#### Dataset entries
• • • • • • •
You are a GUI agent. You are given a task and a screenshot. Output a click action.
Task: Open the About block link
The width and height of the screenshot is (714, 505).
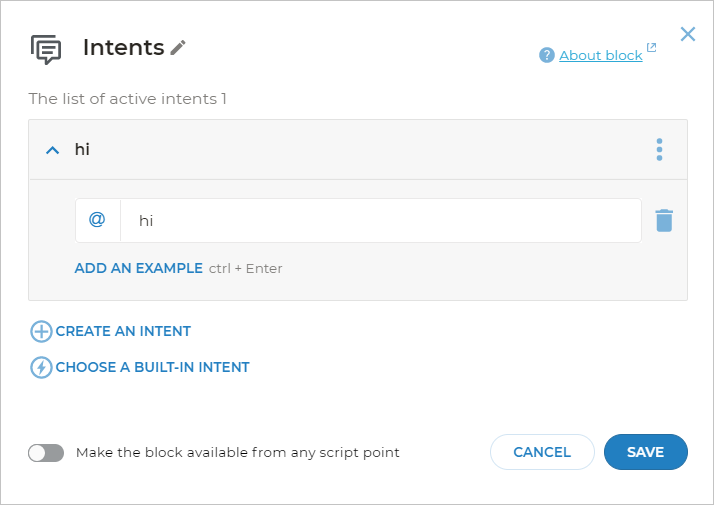coord(600,55)
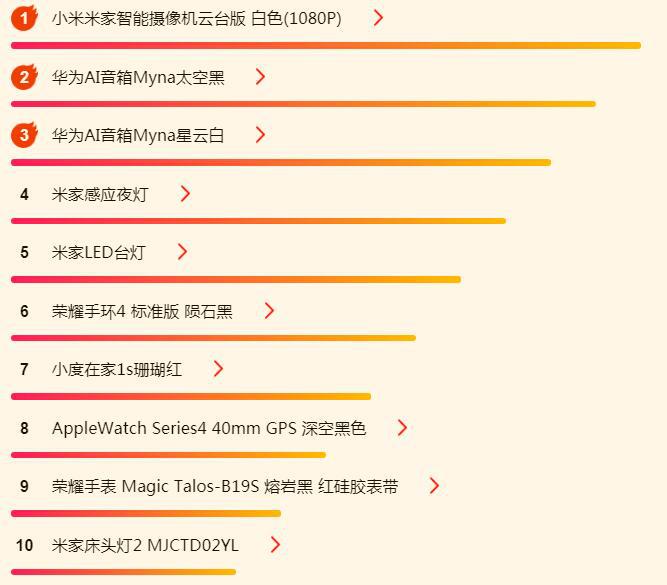Click the chevron after AppleWatch Series4
Viewport: 667px width, 585px height.
tap(402, 428)
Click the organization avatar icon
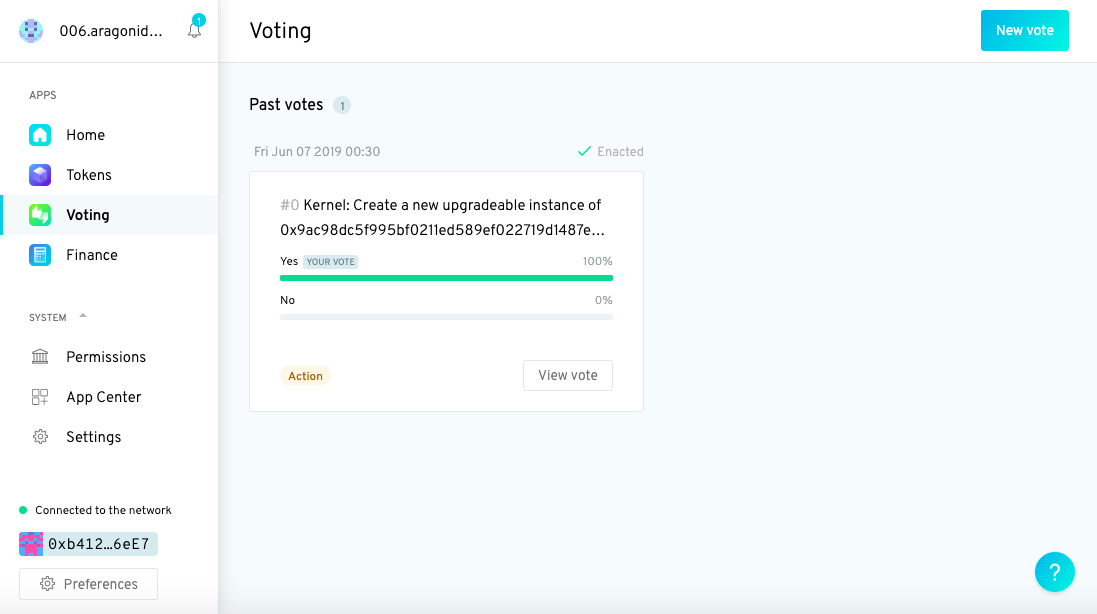Screen dimensions: 1097x614 coord(31,31)
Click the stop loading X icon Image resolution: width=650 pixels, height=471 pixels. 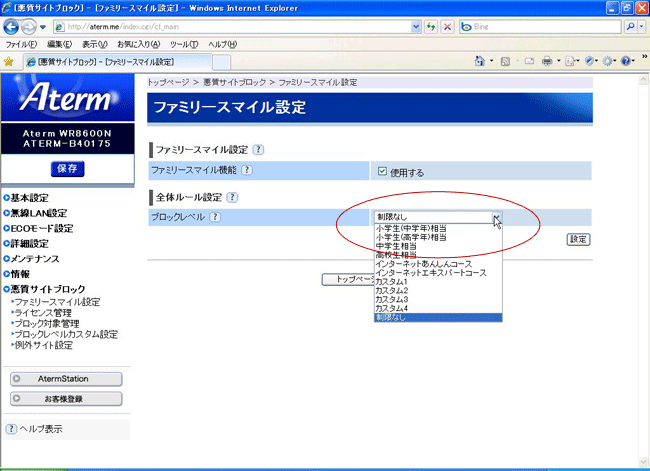point(445,25)
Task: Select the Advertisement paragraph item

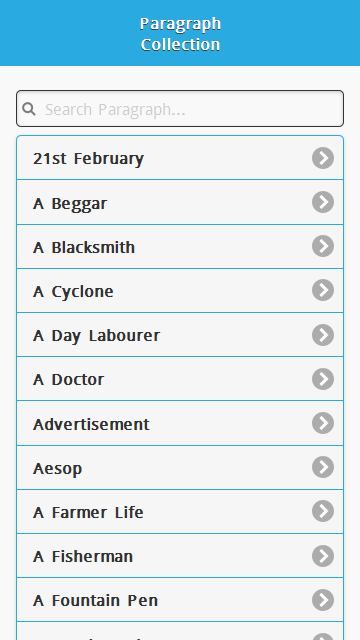Action: 180,423
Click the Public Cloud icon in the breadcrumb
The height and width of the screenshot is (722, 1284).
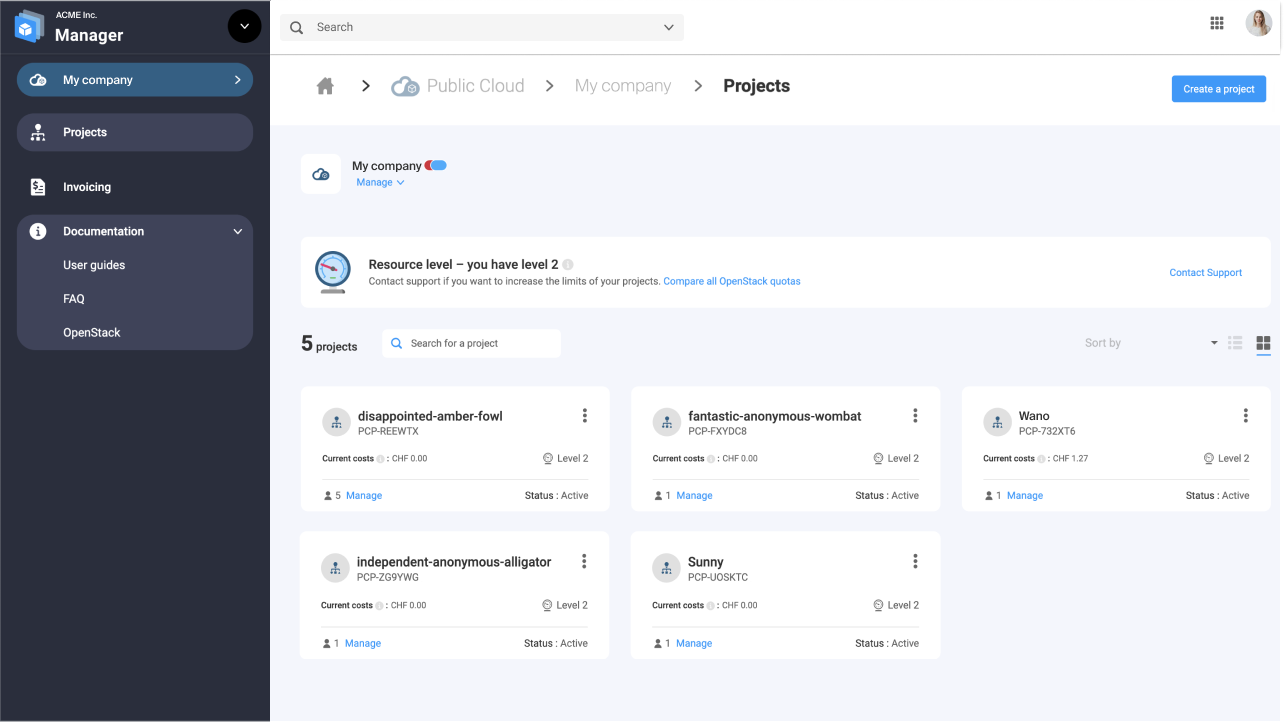[405, 86]
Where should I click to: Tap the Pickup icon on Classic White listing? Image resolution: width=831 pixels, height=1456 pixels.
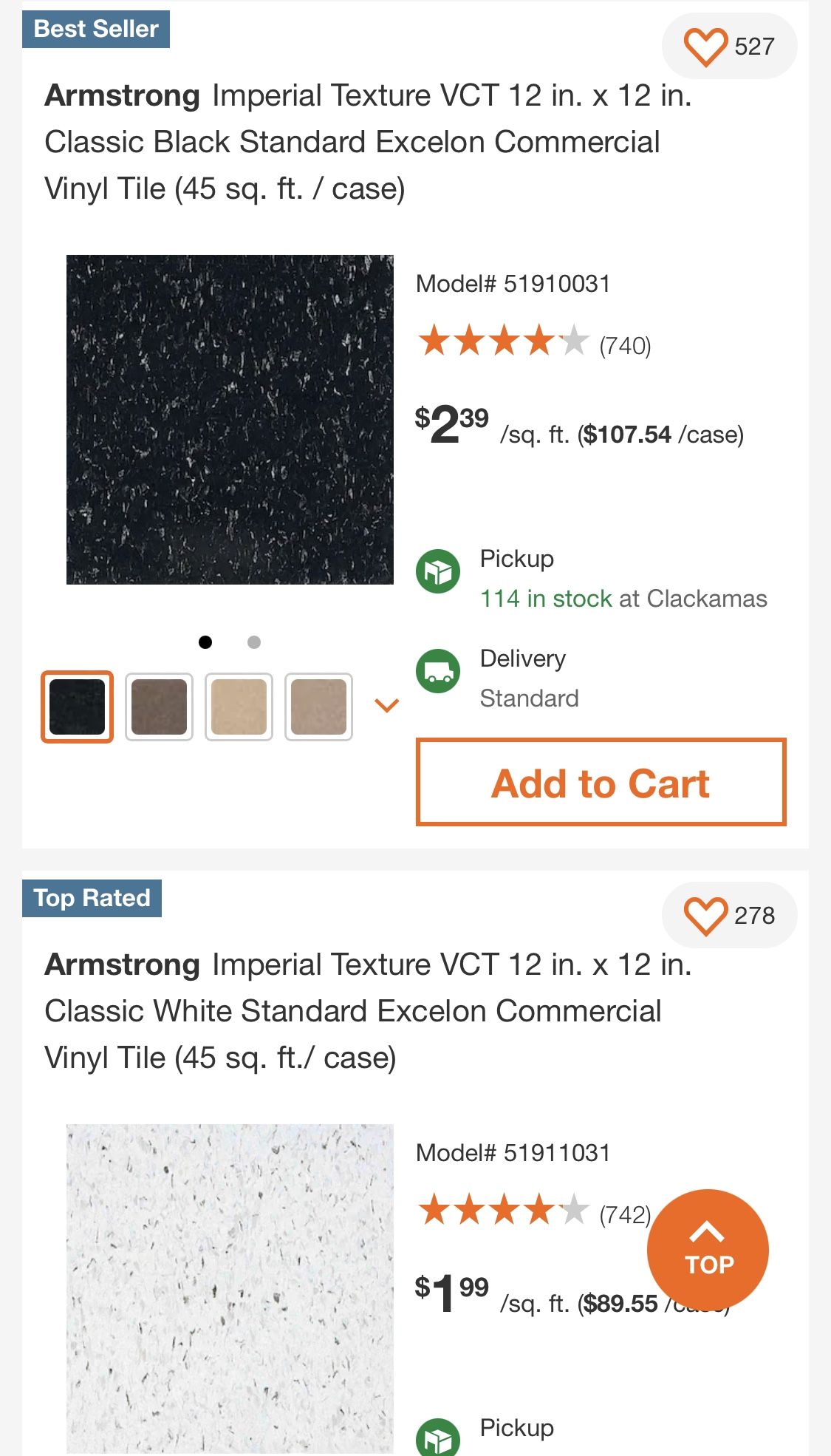coord(438,1437)
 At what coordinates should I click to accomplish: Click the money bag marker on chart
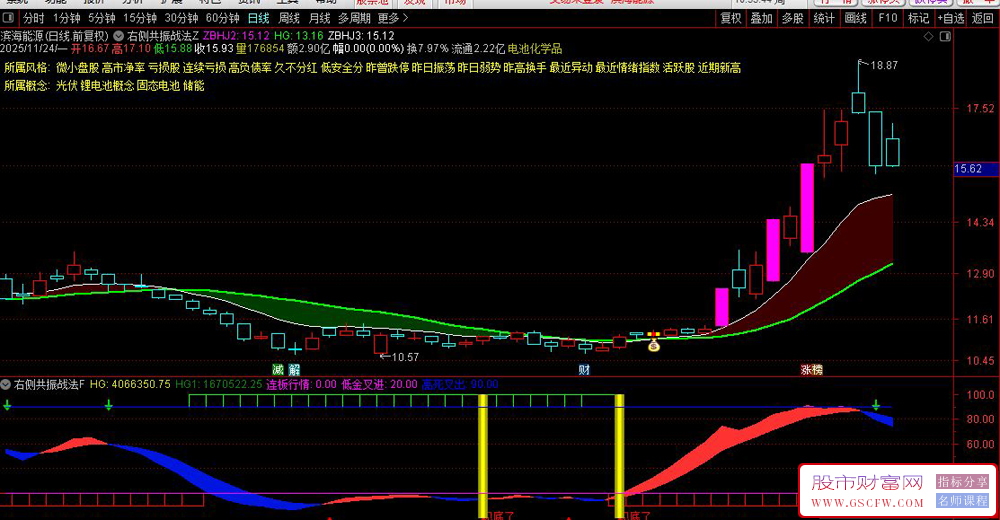654,346
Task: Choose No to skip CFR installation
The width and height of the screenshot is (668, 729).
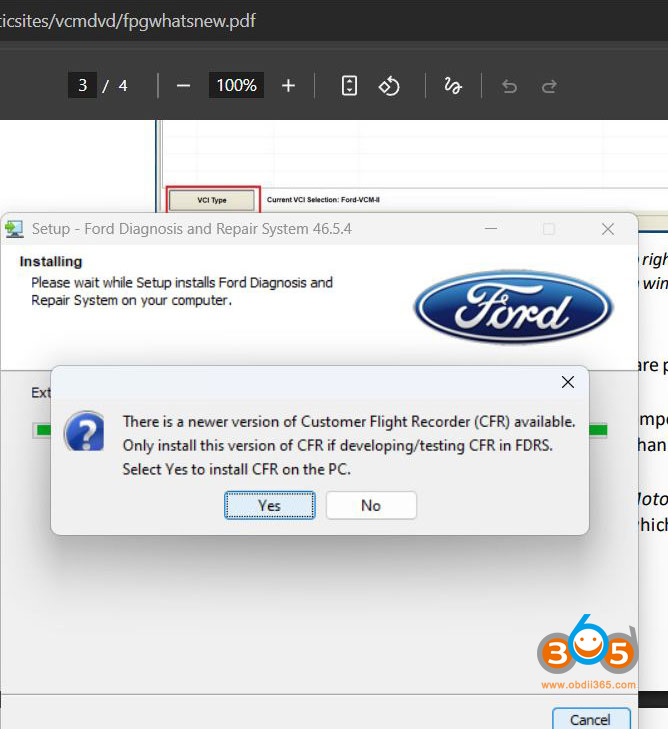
• • • • • • •
#### What to work on
The answer must be an exact transcription of the lines from the one holding "At what coordinates" to the last line of the entries above, with no pictures and nothing else.

#### Answer for the task
 At what coordinates should I click to accomplish: Click the money bag marker on chart
654,346
Task: Choose No to skip CFR installation
The width and height of the screenshot is (668, 729).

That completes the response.